* **Prompt**: A line belongs in the answer if it contains "agent"; copy every such line from the entries below.

* **Exercise data**:
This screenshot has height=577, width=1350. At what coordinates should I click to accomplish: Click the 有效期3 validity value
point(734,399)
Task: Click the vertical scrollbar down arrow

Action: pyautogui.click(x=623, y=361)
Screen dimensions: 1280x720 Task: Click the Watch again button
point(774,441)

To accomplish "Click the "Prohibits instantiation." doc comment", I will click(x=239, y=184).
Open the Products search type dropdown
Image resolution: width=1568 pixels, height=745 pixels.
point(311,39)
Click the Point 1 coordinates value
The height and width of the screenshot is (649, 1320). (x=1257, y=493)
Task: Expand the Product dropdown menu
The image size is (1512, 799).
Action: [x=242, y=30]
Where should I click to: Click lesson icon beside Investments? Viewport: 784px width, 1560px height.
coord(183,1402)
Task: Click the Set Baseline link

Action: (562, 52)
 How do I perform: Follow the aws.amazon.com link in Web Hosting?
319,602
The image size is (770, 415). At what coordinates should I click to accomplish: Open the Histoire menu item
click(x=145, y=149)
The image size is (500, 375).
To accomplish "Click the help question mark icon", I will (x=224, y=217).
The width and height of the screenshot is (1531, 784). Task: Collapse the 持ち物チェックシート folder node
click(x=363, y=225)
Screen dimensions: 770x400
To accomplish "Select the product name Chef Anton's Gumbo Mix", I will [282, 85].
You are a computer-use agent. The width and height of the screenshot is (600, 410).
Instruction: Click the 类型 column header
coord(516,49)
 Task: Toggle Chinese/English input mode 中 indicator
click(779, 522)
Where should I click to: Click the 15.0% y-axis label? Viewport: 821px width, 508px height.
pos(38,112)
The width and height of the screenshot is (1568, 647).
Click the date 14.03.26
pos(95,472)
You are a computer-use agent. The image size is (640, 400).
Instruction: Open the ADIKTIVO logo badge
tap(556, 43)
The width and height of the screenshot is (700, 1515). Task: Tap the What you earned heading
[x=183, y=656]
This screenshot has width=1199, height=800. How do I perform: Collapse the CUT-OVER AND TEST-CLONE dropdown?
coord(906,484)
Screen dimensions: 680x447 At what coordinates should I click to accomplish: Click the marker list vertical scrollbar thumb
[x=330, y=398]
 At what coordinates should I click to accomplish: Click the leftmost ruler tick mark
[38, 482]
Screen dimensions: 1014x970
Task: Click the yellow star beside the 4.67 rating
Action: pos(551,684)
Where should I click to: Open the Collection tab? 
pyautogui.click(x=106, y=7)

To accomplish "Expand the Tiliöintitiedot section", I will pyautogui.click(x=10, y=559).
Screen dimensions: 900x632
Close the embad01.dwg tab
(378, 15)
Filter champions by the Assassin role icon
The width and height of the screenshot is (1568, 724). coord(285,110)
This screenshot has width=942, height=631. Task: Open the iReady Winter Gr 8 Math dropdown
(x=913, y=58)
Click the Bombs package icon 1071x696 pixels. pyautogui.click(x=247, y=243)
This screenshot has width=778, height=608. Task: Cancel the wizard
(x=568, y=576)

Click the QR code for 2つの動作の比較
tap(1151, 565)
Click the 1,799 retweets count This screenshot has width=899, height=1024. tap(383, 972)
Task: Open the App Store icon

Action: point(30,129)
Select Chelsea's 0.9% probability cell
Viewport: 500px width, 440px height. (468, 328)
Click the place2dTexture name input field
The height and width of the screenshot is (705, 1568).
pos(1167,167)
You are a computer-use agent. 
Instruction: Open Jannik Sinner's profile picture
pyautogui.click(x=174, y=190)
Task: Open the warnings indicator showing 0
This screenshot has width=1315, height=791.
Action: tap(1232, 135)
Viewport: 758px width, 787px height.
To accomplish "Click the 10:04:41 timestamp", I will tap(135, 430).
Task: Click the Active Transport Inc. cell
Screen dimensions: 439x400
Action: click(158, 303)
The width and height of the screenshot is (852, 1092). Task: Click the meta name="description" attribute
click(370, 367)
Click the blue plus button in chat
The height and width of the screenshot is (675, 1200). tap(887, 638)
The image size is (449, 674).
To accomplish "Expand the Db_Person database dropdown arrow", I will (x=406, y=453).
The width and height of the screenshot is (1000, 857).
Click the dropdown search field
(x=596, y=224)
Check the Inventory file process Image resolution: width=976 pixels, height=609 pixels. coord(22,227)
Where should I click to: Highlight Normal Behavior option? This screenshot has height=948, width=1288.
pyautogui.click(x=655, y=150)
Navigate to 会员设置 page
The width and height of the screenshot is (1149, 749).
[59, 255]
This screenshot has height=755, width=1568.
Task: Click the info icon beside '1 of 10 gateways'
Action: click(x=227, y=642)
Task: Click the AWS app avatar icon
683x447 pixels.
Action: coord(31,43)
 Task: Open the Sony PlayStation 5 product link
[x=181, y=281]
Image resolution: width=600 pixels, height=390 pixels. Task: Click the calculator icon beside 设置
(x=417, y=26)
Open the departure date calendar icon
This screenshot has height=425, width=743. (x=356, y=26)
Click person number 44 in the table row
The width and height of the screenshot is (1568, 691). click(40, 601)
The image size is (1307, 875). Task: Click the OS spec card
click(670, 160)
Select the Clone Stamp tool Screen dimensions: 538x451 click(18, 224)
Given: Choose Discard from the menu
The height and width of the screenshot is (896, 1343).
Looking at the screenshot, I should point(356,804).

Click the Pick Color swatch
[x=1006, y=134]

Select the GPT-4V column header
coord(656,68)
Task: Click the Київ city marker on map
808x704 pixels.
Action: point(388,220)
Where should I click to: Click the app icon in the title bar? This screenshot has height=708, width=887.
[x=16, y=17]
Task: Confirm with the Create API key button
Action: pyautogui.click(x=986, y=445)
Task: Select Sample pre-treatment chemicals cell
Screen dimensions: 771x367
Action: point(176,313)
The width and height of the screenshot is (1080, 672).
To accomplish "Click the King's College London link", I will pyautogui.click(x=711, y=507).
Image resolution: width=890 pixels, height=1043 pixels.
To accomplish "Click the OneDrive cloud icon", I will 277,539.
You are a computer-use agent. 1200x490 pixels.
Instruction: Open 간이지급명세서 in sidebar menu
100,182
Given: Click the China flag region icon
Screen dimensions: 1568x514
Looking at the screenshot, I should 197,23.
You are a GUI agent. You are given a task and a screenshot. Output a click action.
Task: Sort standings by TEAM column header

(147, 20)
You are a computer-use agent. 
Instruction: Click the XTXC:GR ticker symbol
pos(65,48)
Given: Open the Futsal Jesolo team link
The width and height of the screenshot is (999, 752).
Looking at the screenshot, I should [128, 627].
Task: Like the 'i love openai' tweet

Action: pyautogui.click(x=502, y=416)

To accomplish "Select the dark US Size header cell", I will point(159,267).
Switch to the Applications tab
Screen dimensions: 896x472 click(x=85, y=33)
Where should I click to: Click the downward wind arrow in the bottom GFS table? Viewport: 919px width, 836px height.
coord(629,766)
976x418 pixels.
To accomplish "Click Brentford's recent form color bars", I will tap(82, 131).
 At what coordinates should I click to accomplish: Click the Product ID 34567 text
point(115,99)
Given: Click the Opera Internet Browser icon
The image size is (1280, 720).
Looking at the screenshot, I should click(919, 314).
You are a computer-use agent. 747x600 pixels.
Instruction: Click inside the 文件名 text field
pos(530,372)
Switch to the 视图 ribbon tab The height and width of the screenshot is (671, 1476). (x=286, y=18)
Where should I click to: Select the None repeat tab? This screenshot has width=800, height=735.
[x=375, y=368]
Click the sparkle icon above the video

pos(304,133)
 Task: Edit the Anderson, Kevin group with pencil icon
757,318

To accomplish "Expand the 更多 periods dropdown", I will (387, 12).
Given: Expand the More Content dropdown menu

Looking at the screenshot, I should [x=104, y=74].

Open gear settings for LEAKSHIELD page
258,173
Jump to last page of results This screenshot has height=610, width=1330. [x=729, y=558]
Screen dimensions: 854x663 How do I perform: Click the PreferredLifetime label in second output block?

* **Reply to the exercise**:
You are a computer-use agent. The width and height of the screenshot is (600, 410).
You are a computer-use agent. The image size is (640, 400).
You are a computer-use agent. 
You are a computer-use agent. 1200x490 pixels.
You are a GUI agent. You are given a task and a screenshot. Output a click action.
You are a computer-use agent. 
You are a computer-use agent. 747x600 pixels.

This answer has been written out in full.